When bundling the final application, the Tauri bundlers appends the [target triple] to the specified path, so for example, with the following configuration "externalBin": ["bin/python"] Tauri will attempt to bundle the following file src-tauri/bin/python-x86_64-unknown-linux-gnu on x86 Linux and src-tauri/bin/python-aarch64-apple-darwin on Apple silicon macOS.
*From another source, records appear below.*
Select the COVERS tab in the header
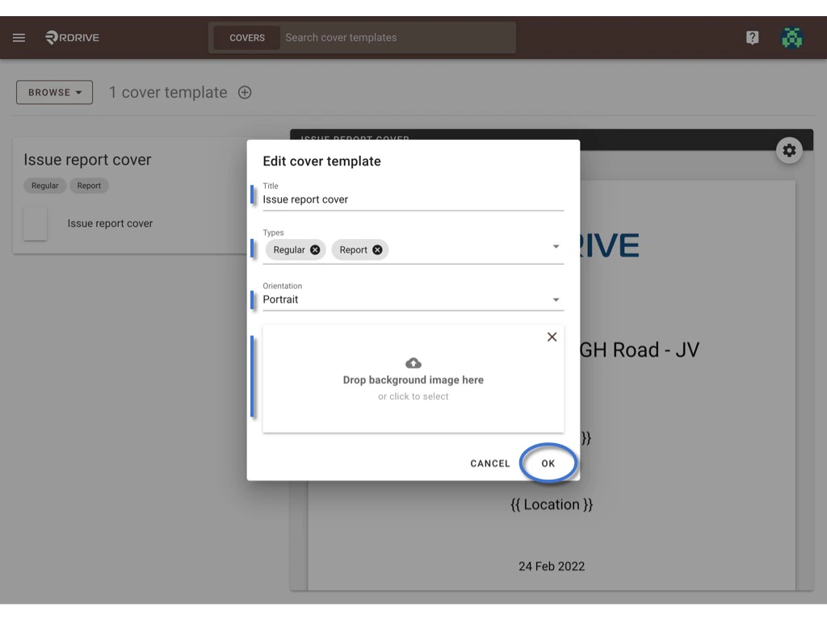Viewport: 827px width, 620px height. click(x=246, y=37)
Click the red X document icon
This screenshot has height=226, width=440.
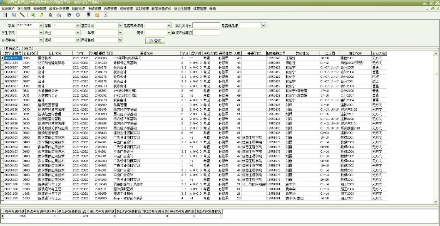[104, 15]
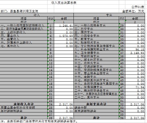Click the 事业收入 amount cell 1,070.65
This screenshot has height=123, width=147.
64,35
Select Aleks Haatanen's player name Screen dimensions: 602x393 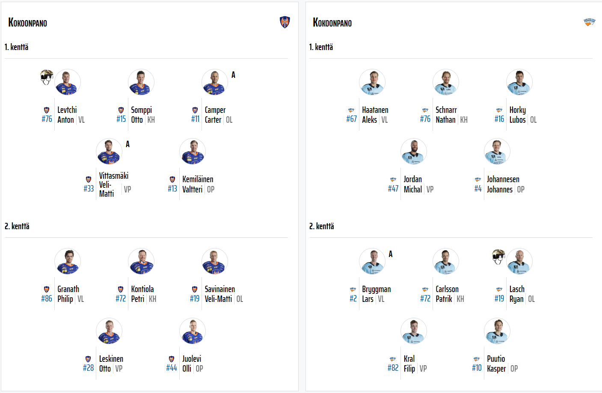[375, 115]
To find your current platforms' target triple, open a terminal and enter the following command:

rustc -Vv | grep host

Here's a Node.js script to append the target triple to a binary:

const execa = require("execa");
const fs = require("fs");

let extension = "";
if (process.platform === "win32") {
  extension = ".exe";
}

async function main() {
  const rustInfo = (await execa("rustc", ["-vV"])).stdout;
  const targetTriple = /host: (\S+)/g.exec(rustInfo)[1];
  if (!targetTriple) {
    console.error("Failed to determine platform target triple");
  }
  fs.renameSync(
    `src-tauri/binaries/app${extension}`,
    `src-tauri/binaries/app-${targetTriple}${extension}`
  );
}

main().catch((e) => {
  throw e;
});

Running the Sidecar Binary

Tauri takes care of bundling the Sidecar binary, but you are in charge of actually running it. This means you are also in charge of killing the child process when your app closes; otherwise, you pollute the users' machine with orphan processes.

Rust

The tauri::api::process::Command struct provides a convenient constructor for Sidecar binaries, Command::new_sidecar, that will take care of appending the correct target triple to match the filename you had to assign previously.
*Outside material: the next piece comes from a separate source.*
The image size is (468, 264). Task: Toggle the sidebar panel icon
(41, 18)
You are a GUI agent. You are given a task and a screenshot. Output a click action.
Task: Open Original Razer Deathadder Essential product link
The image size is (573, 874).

let (mut rx, mut child) = Command::new_sidecar("my-sidecar")
  .expect("failed to create `my-sidecar` binary command")
  .spawn()
  .expect("Failed to spawn sidecar");

tauri::async_runtime::spawn(async move {
  // read events such as stdout
  while let Some(event) = rx.recv().await {
    if let CommandEvent::Stdout(line) = event {
      window
        .emit("message", Some(format!("'{}'", line)))
        .expect("failed to emit event");
      // write to stdin
      child.write("message from Rust\n".as_bytes()).unwrap();
    }
  }
});

JavaScript

In Frontend JavaScript code, you may use the Command.sidecar static method that, in-turn takes care of appending the right target triple.
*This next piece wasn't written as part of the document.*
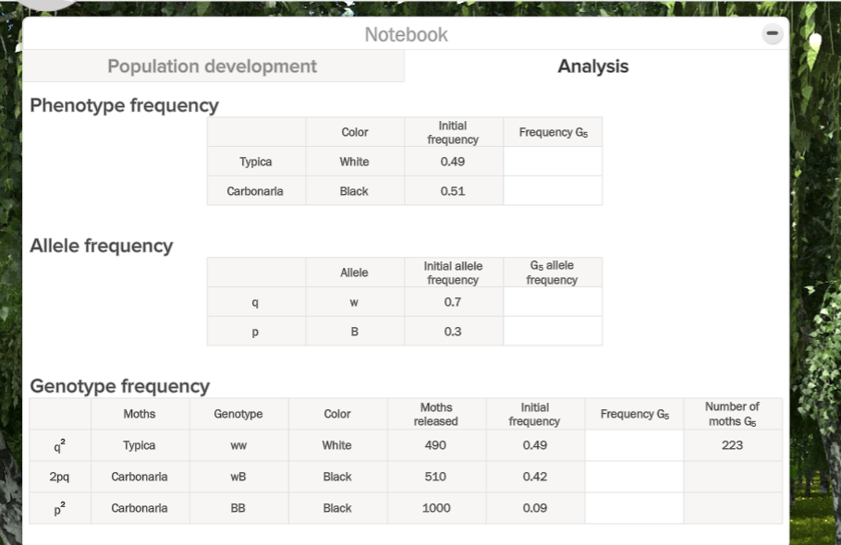Select the Phenotype frequency section heading
Viewport: 841px width, 545px height.
[x=124, y=105]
import { Command } from "@tauri-apps/api/shell";
// alternatively, use `window.__TAURI__.shell.Command`
// `my-sidecar` is the value specified on `tauri.conf.json > tauri > bundle > externalBin`
const command = Command.sidecar("my-sidecar");
const output = await command.execute();

Using Node.js as a Sidecar

The sidecar feature can only bundle self-contained binaries, making Node.js applications difficult to bundle. You can either include a stock Node.js binary as a Sidecar and your JavaScript file as a Resource, or compile the Node.js runtime and code into a standalone binary using pkg. The official Tauri sidecar example demonstrates the latter technique.